Detroit is one of the least-connected big American cities. According to the National Digital Inclusion Alliance, less than half of homes there have broadband internet. That means hundreds of thousands of Detroiters stand on the losing side of a growing digital divide.

I spoke with Joshua Edmonds, whose job is to help Detroiters get online and show them why they need to. He’s the city’s first director of digital inclusion, and he said the problem isn’t just infrastructure. The following is an edited transcript of our conversation.

Joshua Edmonds: In Detroit, we have several internet service providers. If you look at the provider data, 98% to 100% of Detroit is covered with internet access. Our issue isn’t necessarily internet access, it’s internet adoption, meaning what are the barriers to technology adoption that are causing Detroiters not to be able to take advantage of getting internet in the home? We look at poverty, [which] directly exacerbates the digital divide.

Jed Kim: A lot of times when there’s this different understanding, there’s often a different language that’s understood [or not]. Is there any example of things that people say that somebody on the other side of the divide just wouldn’t get?

If you go to any neighborhood where there’s a lot of children, and there’s no library present, and there’s a McDonald’s there, those kids are going to McDonald’s to do their homework.

Joshua Edmonds

Edmonds: Yes. When I was doing focus groups with public housing residents in Cleveland, we kept talking about [web] applications like, “Download an app, download an app.” And people are thinking I was talking about job applications. That’s such a light example, but [a lot of people have] taken technology and integrated it … other people don’t.

Kim: This task [of getting more people online] does not sound easy, and not cheap. What are you and the city going to do to expand access?

Edmonds: I’ve identified 561 free Wi-Fi sites all throughout the city of Detroit. And these aren’t municipal networks. These are your McDonald’s, your Tim Hortons, that random nonprofit on the corner, that church that has it. If you go to any neighborhood where there’s a lot of children, and there’s no library present, and there’s a McDonald’s there, those kids are going to McDonald’s to do their homework. I’m not saying that the city is saying, “Go to McDonald’s and do your homework.” Rather, it’s very interesting to see the way that public Wi-Fi and free Wi-Fi is driving people to certain places.

What’s looming over all of this is the fact that the census next year is going online. And when I have residents, namely my older residents who were like, “No, I don’t feel like doing this,” or “I don’t feel comfortable doing this,” what are the implications around the census and us being counted? There is a cash value that every single resident has. I might get the figure wrong, but I believe every resident is worth $1,800 a year to the census. If you’re not counted, imagine the implications around that.

A screenshot of the University of Michigan’s digital divide map.
(Photo courtesy University of Michigan Poverty Solutions)

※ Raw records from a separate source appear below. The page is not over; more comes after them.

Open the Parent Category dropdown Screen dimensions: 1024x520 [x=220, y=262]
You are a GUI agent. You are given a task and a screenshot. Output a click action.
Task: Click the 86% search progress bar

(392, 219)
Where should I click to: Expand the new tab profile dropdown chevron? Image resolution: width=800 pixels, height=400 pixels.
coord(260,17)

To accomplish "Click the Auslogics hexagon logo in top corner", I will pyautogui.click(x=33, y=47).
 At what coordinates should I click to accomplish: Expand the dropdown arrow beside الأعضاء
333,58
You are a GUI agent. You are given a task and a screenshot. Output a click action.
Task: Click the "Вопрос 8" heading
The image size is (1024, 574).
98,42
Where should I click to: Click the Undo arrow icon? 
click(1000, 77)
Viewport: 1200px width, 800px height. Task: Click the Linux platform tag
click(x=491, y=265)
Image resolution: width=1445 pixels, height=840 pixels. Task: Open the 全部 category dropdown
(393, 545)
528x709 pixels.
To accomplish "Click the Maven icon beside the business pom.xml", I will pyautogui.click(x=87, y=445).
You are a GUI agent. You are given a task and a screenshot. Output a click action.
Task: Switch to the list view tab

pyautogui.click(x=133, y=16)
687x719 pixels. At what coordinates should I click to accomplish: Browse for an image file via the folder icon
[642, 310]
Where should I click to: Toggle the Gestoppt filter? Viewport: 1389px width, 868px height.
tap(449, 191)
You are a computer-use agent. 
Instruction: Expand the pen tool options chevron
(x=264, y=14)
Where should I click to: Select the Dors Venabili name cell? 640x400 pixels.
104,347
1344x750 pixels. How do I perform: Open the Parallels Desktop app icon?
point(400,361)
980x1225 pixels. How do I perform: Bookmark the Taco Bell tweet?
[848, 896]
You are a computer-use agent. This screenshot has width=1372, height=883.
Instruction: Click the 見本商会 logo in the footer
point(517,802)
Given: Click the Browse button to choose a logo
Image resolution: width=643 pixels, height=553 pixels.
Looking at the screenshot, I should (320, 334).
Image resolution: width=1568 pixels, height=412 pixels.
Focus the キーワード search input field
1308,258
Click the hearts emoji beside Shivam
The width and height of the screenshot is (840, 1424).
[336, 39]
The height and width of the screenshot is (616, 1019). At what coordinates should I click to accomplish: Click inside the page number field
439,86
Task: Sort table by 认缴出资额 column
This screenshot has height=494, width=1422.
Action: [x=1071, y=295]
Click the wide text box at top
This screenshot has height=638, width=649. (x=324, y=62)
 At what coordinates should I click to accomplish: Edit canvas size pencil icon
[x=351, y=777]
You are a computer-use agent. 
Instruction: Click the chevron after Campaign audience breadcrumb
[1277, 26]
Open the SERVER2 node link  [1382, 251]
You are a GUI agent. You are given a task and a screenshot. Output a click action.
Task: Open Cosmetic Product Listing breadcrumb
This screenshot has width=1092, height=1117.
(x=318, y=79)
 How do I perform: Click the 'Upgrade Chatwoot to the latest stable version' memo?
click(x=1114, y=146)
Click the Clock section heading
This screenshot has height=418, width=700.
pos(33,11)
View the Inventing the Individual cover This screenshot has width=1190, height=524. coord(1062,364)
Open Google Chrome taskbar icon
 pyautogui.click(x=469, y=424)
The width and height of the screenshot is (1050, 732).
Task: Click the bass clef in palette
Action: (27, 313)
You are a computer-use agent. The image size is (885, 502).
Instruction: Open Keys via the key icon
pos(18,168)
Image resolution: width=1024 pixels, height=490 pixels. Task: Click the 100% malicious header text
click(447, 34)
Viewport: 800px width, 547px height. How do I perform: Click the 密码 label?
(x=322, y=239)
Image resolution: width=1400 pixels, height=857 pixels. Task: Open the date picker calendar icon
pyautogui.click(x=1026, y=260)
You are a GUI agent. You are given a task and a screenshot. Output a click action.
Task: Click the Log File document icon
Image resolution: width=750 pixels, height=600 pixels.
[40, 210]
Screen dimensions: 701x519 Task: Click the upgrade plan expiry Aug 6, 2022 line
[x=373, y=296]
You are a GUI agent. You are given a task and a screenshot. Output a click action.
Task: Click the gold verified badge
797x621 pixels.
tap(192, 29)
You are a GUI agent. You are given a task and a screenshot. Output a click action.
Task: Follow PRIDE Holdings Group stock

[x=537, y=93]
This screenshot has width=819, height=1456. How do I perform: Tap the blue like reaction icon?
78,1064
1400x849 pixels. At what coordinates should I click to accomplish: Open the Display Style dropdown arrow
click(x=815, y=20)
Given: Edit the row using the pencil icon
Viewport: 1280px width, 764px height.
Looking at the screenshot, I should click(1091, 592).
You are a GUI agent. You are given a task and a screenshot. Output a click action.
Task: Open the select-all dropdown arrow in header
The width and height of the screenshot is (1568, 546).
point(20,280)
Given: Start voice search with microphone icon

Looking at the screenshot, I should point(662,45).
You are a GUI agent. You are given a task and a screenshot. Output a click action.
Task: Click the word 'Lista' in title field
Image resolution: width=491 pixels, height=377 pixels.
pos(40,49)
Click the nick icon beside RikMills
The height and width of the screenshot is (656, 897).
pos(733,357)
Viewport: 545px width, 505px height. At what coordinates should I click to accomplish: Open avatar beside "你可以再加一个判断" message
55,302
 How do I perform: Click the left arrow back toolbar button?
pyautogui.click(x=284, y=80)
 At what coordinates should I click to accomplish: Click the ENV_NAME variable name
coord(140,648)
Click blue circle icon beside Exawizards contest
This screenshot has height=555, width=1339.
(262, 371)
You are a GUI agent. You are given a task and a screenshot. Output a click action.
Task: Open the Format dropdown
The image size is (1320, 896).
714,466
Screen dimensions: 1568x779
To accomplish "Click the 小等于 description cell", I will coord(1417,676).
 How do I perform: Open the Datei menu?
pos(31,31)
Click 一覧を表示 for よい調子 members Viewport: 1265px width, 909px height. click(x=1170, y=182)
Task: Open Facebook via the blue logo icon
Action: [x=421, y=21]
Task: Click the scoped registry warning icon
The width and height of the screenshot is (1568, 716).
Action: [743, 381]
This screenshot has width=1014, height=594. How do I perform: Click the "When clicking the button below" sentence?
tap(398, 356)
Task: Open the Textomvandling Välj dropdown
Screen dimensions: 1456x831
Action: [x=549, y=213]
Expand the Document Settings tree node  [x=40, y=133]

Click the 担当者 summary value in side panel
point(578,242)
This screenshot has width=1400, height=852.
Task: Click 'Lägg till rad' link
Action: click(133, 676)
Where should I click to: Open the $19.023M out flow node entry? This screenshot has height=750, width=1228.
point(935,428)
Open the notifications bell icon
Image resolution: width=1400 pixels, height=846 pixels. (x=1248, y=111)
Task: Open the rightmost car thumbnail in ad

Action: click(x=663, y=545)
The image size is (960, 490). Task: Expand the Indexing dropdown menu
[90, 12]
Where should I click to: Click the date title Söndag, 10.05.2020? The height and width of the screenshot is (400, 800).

Related links: more insight from Jed Kim

If you want to see the Michigan’s digital divide on a map, the University of Michigan put together an atlas of homes without computers, without broadband, with only a smartphone and just with cellular data.

Dallas also ranks low when it comes to connectivity. The Dallas Morning News said AT&T has invested in better connectivity in areas with higher property values and not so much or not at all in areas with lower values. By the way, AT&T brought in $28.5 billion from internet service last year. The paper has an awesome interactive feature that shows the gap at a granular level.

Some hope the onset of 5G means a better chance to bridge the digital divide in rural areas. And they’re looking at the much-salivated-over C-band of broadcasting spectrum. The Federal Communications Commission may decide to free up parts of the spectrum for 5G use. The Hill has an op-ed from the president of the Wireless Internet Service Providers Association. He worries the band will just get divvied up among major communications companies and wants a portion set aside for connecting rural areas. He doesn’t seem too optimistic that that’s the way Congress is leaning.